Anastrozole

Chemical formula: C₁₇H₁₉N₅  Molecular mass: 293.366 g/mol  PubChem compound: 2187

Pharmacodynamic properties

Anastrozole is a potent and highly selective non-steroidal aromatase inhibitor. In postmenopausal women, estradiol is produced primarily from the conversion of androstenedione to estrone through the aromatase enzyme complex in peripheral tissues. Estrone is subsequently converted to estradiol. Reducing circulating estradiol levels has been shown to produce a beneficial effect in women with breast cancer. In postmenopausal women, anastrozole at a daily dose of 1 mg produced estradiol suppression of greater than 80% using a highly sensitive assay.

Anastrozole does not possess any progestogenic, androgenic, or estrogenic activity.

Daily doses of anastrozole up to 10 mg do not have any effect on cortisol or aldosterone secretion, measured before or after standard adrenocorticotrophic hormone (ACTH) challenge testing. Corticoid supplements are therefore not needed.

Pharmacokinetic properties

Absorption

Absorption of anastrozole is rapid and maximum plasma concentrations typically occur within two hours of dosing (under fasted conditions). Food slightly decreases the rate but not the extent of absorption. The small change in the rate of absorption is not expected to result in a clinically significant effect on steady-state plasma concentrations during once daily dosing of anastrozole tablets. Approximately 90 to 95% of plasma anastrozole steady-state concentrations are attained after 7 daily doses, and accumulation is 3- to 4-fold. There is no evidence of time or dose-dependency of anastrozole pharmacokinetic parameters.

Anastrozole pharmacokinetics are independent of age in postmenopausal women.

Distribution

Anastrozole is only 40% bound to plasma proteins.

Elimination

Anastrozole is eliminated slowly with a plasma elimination half-life of 40 to 50 hours. Anastrozole is extensively metabolised by postmenopausal women with less than 10% of the dose excreted in the urine unchanged within 72 hours of dosing. Metabolism of anastrozole occurs by N-dealkylation, hydroxylation and glucuronidation. The metabolites are excreted primarily via the urine. Triazole, the major metabolite in plasma, does not inhibit aromatase.

Renal or hepatic impairment

The apparent clearance (CL/F) of anastrozole, following oral administration, was approximately 30% lower in volunteers with stable hepatic cirrhosis than in matched controls (Study 1033IL/0014). However, plasma anastrozole concentrations in the volunteers with hepatic cirrhosis were within the range of concentrations seen in normal subjects in other trials. Plasma anastrozole concentrations observed during long-term efficacy trials in patients with hepatic impairment were within the range of plasma anastrozole concentrations seen in patients without hepatic impairment.

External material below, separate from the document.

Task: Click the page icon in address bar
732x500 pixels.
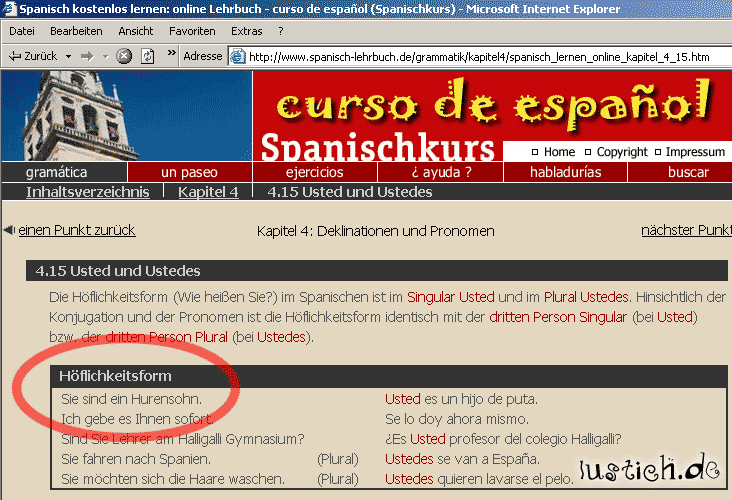Action: (x=238, y=56)
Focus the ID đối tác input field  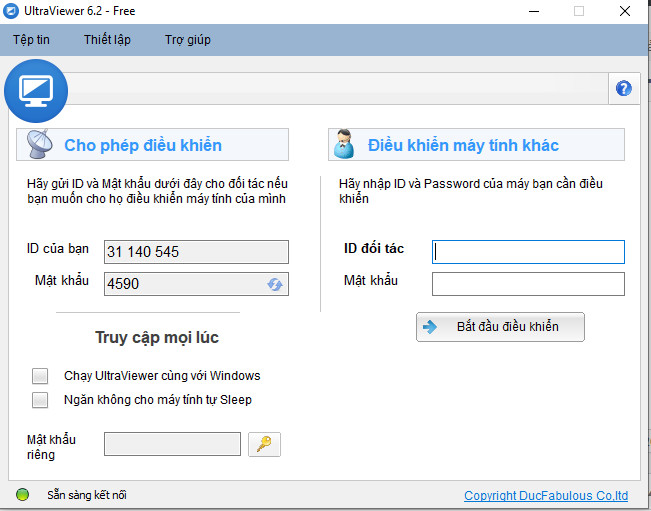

The apparent clearance (CL/F) of anastrozole, following oral administration, was not altered in volunteers with severe renal impairment (GFR <30ml/min) in Study 1033IL/0018, consistent with the fact that anastrozole is eliminated primarily by metabolism. Plasma anastrozole concentrations observed during long-term efficacy trials in patients with renal impairment were within the range of plasma anastrozole concentrations seen in patients without renal impairment. In patients with severe renal impairment, administration of anastrozole should be performed with caution.

Paediatric population

In boys with pubertal gynaecomastia (10-17 years), anastrozole was rapidly absorbed, was widely distributed, and was eliminated slowly with a half-life of approximately 2 days. Clearance of anastrozole was lower in girls (3-10 years) than in the older boys and exposure higher. Anastrozole in girls was widely distributed and slowly eliminated.

Preclinical safety data

Non-clinical data reveal no special hazard for humans based on conventional studies of safety pharmacology, repeated dose toxicity, genotoxicity, carcinogenic potential, toxicity to reproduction for the indicated population.

Acute toxicity

In animal studies toxicity was only seen at high doses. In acute toxicity studies in rodents, the median lethal dose of anastrozole was greater than 100 mg/kg/day by the oral route and greater than 50 mg/kg/day by the intraperitoneal route. In an oral acute toxicity study in the dog, the median lethal dose was greater than 45 mg/kg/day.

Chronic toxicity

In animal studies adverse effects were only seen at high doses. Multiple dose toxicity studies utilised rats and dogs. No no-effect levels were established for anastrozole in the toxicity studies, but those effects that were observed at the low doses (1 mg/kg/day) and mid doses (dog 3 mg/kg/day; rat 5 mg/kg/day) were related to either the pharmacological or enzyme inducing properties of anastrozole and were unaccompanied by significant toxic or degenerative changes.

Mutagenicity

Genetic toxicology studies with anastrozole show that it is not a mutagen or a clastogen.

Reproductive toxicology

In a fertility study weanling male rats were dosed orally with 50 or 400 mg/l anastrozole via their drinking water for 10 weeks. Measured mean plasma concentrations were 44.4 (± 14.7) ng/ml and 165 (±90) ng/ml respectively. Mating indices were adversely affected in both dose groups, whilst a reduction in fertility was evident only at the 400 mg/l dose level. The reduction was transient as all mating and fertility parameters were similar to control group values following a 9-week treatment-free recovery period.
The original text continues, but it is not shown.